06 octobre 2005

Les choses sérieuses

Mardi matin, réveil à 6h30 (wouch, ça faisait longtemps), de bonne humeur. Moitié envie folle d’aller travailler, moitié envie encore plus folle de prolonger les vacances…. Vu que je n’avais toujours pas de café chez moi et même plus de lait pour mes Smacks (sacrilège), j’ai joué à la parfaite Française de Berlin nostalgique dans la boulangerie en bas de chez moi : un « coffee to go » dans une main pour le côté berlinois, et un croissant au beurre tout chaud dans l’autre, à savourer dans le tram.

Première bonne surprise de la journée : je mets à peine 20mn pour aller au bureau, ce que je considère comme un temps record des plus acceptables. Dans ces conditions, je veux bien y aller tous les matins.

Deuxième bonne surprise : mes collègues sont vraiment tous adorables avec moi, des teutons absolument charmants à vrai dire. Bon, ce sont de grosses masses intellectuelles, ça impressionne, mais ça ne les empêche pas d’être sympas et marrants.

Troisième bonne surprise : j’ai retrouvé un « collègue » allemand très sympa que j’avais rencontré lorsqu’il était en poste à Vienne, qui est revenu à Berlin depuis peu et avec qui je vais travailler pour un dossier. Du tout bon !

Quatrième bonne surprise : le réseau de stagiaires a l’air particulièrement actif et dynamique. Il y a quasiment tous les jours quelque chose d’organisé. Ça tombe bien, parce que je sens que ce n’est pas avec la secrétaire (dont l’âge présumé lors de mon dernier post s’est confirmé, puisqu’elle m’a confié avec des yeux brillants d’impatience et de fierté qu’elle partait à la retraite en avril) que je vais pouvoir me faire des pauses café du tonnerre. Agnete (c’est son petit nom) ne sera définitivement ni Nathalie, ni Martine, ni Joëlle…

Cinquième point positif : il n’y a rien de mieux après une bonne journée de travail que de se mettre dans un bain chaud avec une tasse de Melissentee et Radio Multikulti en fond sonore (c’est LA radio de Berlin, c’est comme Nova, mais en mieux, parce qu’ils ne se prennent pas pour les seuls et uniques garants du bon goût musical).

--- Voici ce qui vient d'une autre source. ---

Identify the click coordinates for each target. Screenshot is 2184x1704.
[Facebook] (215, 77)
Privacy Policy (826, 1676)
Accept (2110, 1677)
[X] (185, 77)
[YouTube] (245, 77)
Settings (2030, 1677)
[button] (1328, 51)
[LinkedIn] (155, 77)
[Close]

Quelques points négatifs quand même :
- il est confirmé que je ne serai pas toute seule dans mon bureau, ce qui n’est pas EN SOI un drame. Mais j’ai juste été un tout petit peu traumatisée par ma collègue de Vienne. J’ai plein de témoins qui pourront confirmer qu’elle était VRAIMENT horrible, si jamais vous étiez tentés de penser que je suis simplement trop sensible !
- je n’ai pas accès à internet et les correspondances privées ne sont pas particulièrement encouragées avec le mail du ministère. D’ailleurs, j’ai essayé (bah oui, on sait jamais) et je ne recommencerai pas. À peine mon mail – assez anodin malgré tout – avait il été envoyé que je recevais une alerte me signifiant qu’il ne pourrait être transmis à son destinataire car le système de vérification automatique avait repéré qu’il contenait des informations qui ne pouvaient être communiquées à l’extérieur du ministère. Mais que si je tenais vraiment à l’envoyer, c’était possible en insérant un code dans l’objet du mail, mais que celui-ci serait conservé pendant 10 ans et pourrait être utilisé à n’importe quel moment par les services secrets dans le cadre d’une enquête. Honnêtement, ça donne super envie d’envoyer le mail !! Si on ajoute à cela que j’ai appris de source sure qu’un mec travaillant au Ministère de la Défense (allemand) allait passer en conseil de discipline après avoir été dénoncé par un de ses collègues parce qu’il avait envoyé un mail personnel du bureau, vous comprendrez mon silence mailistique dans les 5 prochains mois !!!!
- les journées sont un peu longues. Pas parce que je m’ennuie, mais parce que 8h-19h avec une pause déjeuner riquiqui (tout est relatif), ça fait quand même 10h… Et sans vouloir jouer au petit fonctionnaire calculateur de temps de travail, ça latte bien et ça ne laisse pas vraiment de place à une vie épanouie à côté. J’espère que mon chef va bientôt revenir à la raison (et aux horaires allemands).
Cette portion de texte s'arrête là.